Source material:
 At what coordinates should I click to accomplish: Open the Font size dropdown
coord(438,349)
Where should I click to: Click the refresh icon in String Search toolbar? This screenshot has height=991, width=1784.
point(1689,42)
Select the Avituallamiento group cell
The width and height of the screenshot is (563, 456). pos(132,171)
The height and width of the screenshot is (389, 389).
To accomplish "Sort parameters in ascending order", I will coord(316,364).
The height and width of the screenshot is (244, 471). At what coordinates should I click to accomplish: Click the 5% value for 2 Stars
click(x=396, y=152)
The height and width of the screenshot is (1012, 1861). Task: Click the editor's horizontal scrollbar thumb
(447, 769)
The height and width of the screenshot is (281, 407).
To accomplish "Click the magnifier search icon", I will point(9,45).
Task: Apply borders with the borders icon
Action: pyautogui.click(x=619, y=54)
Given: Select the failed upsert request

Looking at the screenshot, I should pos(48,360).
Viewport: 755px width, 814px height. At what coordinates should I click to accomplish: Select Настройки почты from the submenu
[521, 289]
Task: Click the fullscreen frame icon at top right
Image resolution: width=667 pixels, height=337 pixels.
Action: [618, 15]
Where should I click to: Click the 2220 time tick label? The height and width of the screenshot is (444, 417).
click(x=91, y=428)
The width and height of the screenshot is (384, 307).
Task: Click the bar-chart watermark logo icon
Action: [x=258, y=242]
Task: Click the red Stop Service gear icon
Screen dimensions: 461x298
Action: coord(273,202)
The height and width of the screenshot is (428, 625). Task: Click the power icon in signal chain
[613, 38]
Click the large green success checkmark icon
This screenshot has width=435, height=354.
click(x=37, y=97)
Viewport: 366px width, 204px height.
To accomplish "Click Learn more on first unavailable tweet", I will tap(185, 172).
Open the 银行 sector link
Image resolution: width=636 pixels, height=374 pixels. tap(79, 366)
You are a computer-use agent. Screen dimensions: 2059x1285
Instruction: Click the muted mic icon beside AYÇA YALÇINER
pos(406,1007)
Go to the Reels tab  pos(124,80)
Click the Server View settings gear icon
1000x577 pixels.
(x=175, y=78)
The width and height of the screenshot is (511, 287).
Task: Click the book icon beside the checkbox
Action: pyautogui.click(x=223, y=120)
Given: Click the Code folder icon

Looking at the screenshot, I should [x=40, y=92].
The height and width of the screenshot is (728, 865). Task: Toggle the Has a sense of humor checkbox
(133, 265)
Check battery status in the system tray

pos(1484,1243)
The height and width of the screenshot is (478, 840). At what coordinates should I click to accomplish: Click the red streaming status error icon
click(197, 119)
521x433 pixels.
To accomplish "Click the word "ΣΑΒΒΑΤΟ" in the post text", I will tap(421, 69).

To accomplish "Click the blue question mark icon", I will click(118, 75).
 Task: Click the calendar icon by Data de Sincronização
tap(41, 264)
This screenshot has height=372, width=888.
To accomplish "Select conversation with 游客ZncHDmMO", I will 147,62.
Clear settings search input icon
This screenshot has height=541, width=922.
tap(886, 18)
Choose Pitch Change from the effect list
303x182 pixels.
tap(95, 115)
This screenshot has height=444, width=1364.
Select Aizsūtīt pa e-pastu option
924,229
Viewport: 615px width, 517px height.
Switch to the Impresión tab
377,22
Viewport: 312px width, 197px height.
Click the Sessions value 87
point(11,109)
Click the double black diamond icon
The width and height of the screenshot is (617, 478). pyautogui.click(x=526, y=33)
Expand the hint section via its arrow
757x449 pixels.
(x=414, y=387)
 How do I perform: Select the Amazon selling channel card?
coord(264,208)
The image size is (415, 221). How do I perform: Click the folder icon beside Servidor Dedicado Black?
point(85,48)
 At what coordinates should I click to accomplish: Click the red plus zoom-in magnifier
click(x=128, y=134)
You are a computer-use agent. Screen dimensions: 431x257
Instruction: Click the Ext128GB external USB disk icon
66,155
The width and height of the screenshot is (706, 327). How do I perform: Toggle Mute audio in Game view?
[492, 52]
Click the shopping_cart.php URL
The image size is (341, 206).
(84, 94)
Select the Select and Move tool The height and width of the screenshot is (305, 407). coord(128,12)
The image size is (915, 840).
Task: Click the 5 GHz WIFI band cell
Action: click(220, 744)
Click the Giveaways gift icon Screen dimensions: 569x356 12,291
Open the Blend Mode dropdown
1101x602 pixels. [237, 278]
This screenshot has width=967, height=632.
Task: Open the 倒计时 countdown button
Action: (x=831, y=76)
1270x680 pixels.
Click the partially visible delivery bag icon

Task brief: Convert all of the material above into a numbered list with one line per item, leaving out any blank lines.

Response to the exercise:
1.  At what coordinates should I click to accomplish: Open the Font size dropdown
2. coord(438,349)
3. Where should I click to: Click the refresh icon in String Search toolbar? This screenshot has height=991, width=1784.
4. point(1689,42)
5. Select the Avituallamiento group cell
6. The width and height of the screenshot is (563, 456). pos(132,171)
7. The height and width of the screenshot is (389, 389).
8. To accomplish "Sort parameters in ascending order", I will coord(316,364).
9. The height and width of the screenshot is (244, 471). At what coordinates should I click to accomplish: Click the 5% value for 2 Stars
10. click(x=396, y=152)
11. The height and width of the screenshot is (1012, 1861). Task: Click the editor's horizontal scrollbar thumb
12. (447, 769)
13. The height and width of the screenshot is (281, 407).
14. To accomplish "Click the magnifier search icon", I will point(9,45).
15. Task: Apply borders with the borders icon
16. Action: pyautogui.click(x=619, y=54)
17. Given: Select the failed upsert request
18. Looking at the screenshot, I should pos(48,360).
19. Viewport: 755px width, 814px height. At what coordinates should I click to accomplish: Select Настройки почты from the submenu
20. [521, 289]
21. Task: Click the fullscreen frame icon at top right
22. Image resolution: width=667 pixels, height=337 pixels.
23. Action: [618, 15]
24. Where should I click to: Click the 2220 time tick label? The height and width of the screenshot is (444, 417).
25. click(x=91, y=428)
26. The width and height of the screenshot is (384, 307).
27. Task: Click the bar-chart watermark logo icon
28. Action: [x=258, y=242]
29. Task: Click the red Stop Service gear icon
30. Screen dimensions: 461x298
31. Action: coord(273,202)
32. The height and width of the screenshot is (428, 625). Task: Click the power icon in signal chain
33. [613, 38]
34. Click the large green success checkmark icon
35. This screenshot has width=435, height=354.
36. click(x=37, y=97)
37. Viewport: 366px width, 204px height.
38. To accomplish "Click Learn more on first unavailable tweet", I will tap(185, 172).
39. Open the 银行 sector link
40. Image resolution: width=636 pixels, height=374 pixels. tap(79, 366)
41. You are a computer-use agent. Screen dimensions: 2059x1285
42. Instruction: Click the muted mic icon beside AYÇA YALÇINER
43. pos(406,1007)
44. Go to the Reels tab  pos(124,80)
45. Click the Server View settings gear icon
46. 1000x577 pixels.
47. (x=175, y=78)
48. The width and height of the screenshot is (511, 287).
49. Task: Click the book icon beside the checkbox
50. Action: pyautogui.click(x=223, y=120)
51. Given: Click the Code folder icon
52. Looking at the screenshot, I should [x=40, y=92].
53. The height and width of the screenshot is (728, 865). Task: Toggle the Has a sense of humor checkbox
54. (133, 265)
55. Check battery status in the system tray
56. pos(1484,1243)
57. The height and width of the screenshot is (478, 840). At what coordinates should I click to accomplish: Click the red streaming status error icon
58. click(197, 119)
59. 521x433 pixels.
60. To accomplish "Click the word "ΣΑΒΒΑΤΟ" in the post text", I will tap(421, 69).
61. To accomplish "Click the blue question mark icon", I will click(118, 75).
62.  Task: Click the calendar icon by Data de Sincronização
63. tap(41, 264)
64. This screenshot has height=372, width=888.
65. To accomplish "Select conversation with 游客ZncHDmMO", I will 147,62.
66. Clear settings search input icon
67. This screenshot has height=541, width=922.
68. tap(886, 18)
69. Choose Pitch Change from the effect list
70. 303x182 pixels.
71. tap(95, 115)
72. This screenshot has height=444, width=1364.
73. Select Aizsūtīt pa e-pastu option
74. 924,229
75. Viewport: 615px width, 517px height.
76. Switch to the Impresión tab
77. 377,22
78. Viewport: 312px width, 197px height.
79. Click the Sessions value 87
80. point(11,109)
81. Click the double black diamond icon
82. The width and height of the screenshot is (617, 478). pyautogui.click(x=526, y=33)
83. Expand the hint section via its arrow
84. 757x449 pixels.
85. (x=414, y=387)
86.  How do I perform: Select the Amazon selling channel card?
87. coord(264,208)
88. The image size is (415, 221). How do I perform: Click the folder icon beside Servidor Dedicado Black?
89. point(85,48)
90.  At what coordinates should I click to accomplish: Click the red plus zoom-in magnifier
91. click(x=128, y=134)
92. You are a computer-use agent. Screen dimensions: 431x257
93. Instruction: Click the Ext128GB external USB disk icon
94. 66,155
95. The width and height of the screenshot is (706, 327). How do I perform: Toggle Mute audio in Game view?
96. [492, 52]
97. Click the shopping_cart.php URL
98. The image size is (341, 206).
99. (84, 94)
100. Select the Select and Move tool The height and width of the screenshot is (305, 407). coord(128,12)
101. The image size is (915, 840).
102. Task: Click the 5 GHz WIFI band cell
103. Action: click(220, 744)
104. Click the Giveaways gift icon Screen dimensions: 569x356 12,291
105. Open the Blend Mode dropdown
106. 1101x602 pixels. [237, 278]
107. This screenshot has width=967, height=632.
108. Task: Open the 倒计时 countdown button
109. Action: (x=831, y=76)
110. 1270x680 pixels.
111. Click the partially visible delivery bag icon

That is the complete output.